By stealing data rather than just locking it, the malicious actor can threaten to publish sensitive information, bolstering its negotiating position and enhancing reputational risk for a business.
This practice has dovetailed with cybercriminals displaying an increasingly adept and aggressive use of online communication channels to increase both leverage and their own profile.
Well-known operators like Maze, Doppelpaymer or CLOP have their own websites where they publish data or updates.
Twitter is often used to spread targeted messaging. By developing a reputation for a hostile use of communication, cybercriminal groups raise the stakes and, in doing so, increase the likelihood of a business paying the ransom rather than face public and media scrutiny.
This presents a significant challenge for organisations seeking to protect reputation and communicate on their own terms. While forensic investigations are in their infancy, sensitive information can already be flying around on social media.
An apt case study is the ransomware attack on Newcastle University this September, for which Doppelpaymer claimed responsibility.
While the university’s infrastructure was crippled and its investigation at an early stage, the group posted stolen data on its website and took to social media.
At this point, the university lost control of the narrative – the ransom element was reported in the press rather than an official statement, internal communications became external, and staff and students – learning of developments from the news rather than university – expressed anger on social media and offered interviews to journalists.
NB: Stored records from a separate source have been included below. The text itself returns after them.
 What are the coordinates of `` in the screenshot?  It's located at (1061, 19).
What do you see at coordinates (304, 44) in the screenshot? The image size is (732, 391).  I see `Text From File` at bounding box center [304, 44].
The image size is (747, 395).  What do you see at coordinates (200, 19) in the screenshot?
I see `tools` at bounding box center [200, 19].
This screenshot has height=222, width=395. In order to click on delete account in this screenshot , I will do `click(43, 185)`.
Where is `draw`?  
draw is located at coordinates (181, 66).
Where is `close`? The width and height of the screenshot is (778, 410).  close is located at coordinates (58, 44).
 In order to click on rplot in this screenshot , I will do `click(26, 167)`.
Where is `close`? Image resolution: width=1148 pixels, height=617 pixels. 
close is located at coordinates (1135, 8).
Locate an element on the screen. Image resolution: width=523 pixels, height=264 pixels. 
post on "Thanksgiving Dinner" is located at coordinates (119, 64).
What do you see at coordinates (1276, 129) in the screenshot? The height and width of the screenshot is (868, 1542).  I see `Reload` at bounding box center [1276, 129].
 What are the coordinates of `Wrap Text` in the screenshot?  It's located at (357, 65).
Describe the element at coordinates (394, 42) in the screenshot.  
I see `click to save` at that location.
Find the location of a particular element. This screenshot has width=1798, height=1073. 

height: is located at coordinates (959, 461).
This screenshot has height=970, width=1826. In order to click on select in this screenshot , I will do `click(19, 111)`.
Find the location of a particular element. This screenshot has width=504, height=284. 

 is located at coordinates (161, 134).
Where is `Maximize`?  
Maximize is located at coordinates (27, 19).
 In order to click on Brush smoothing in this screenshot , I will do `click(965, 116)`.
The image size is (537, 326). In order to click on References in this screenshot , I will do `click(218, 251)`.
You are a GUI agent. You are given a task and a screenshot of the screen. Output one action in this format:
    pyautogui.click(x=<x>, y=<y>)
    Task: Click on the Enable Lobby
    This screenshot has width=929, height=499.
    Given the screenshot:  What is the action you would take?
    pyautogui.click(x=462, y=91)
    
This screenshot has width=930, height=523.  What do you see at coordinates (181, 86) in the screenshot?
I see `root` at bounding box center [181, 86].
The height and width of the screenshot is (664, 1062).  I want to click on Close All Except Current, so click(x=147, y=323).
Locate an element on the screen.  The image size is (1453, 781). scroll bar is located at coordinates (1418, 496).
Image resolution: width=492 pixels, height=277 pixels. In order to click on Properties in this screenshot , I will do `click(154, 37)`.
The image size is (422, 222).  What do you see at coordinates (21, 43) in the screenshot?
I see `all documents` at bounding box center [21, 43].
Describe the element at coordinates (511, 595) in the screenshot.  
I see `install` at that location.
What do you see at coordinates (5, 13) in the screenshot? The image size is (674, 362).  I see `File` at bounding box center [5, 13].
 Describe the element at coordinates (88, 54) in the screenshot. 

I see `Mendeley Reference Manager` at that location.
The ransomware group’s proactive, aggressive use of online platforms outpaced official communications, sowing confusion and cementing their own reputation. A staff member commented to Sky, “I have lost all faith in my employers’ ability to keep my data safe given they aren’t even telling us what is going on.”
As cybercriminals finesse coercive tactics and better understand the media environment and importance of reputation, a consistent, effective communications strategy has never been more vital. In the face of an enhanced cyber threat, organisations must be prepared to respond quickly, clearly, and above all, transparently.
Key to this is gaining a rapid understanding of what has happened and what data has been impacted, combined with swift notification to affected parties to ensure a company’s credibility as a source of information is maintained.
Unless businesses and communications professionals keep pace with the rapid evolution in cybercriminal behaviour, we will be left in a surreal position – where the ransomware operators are more trusted in their communications than the organisation being extorted.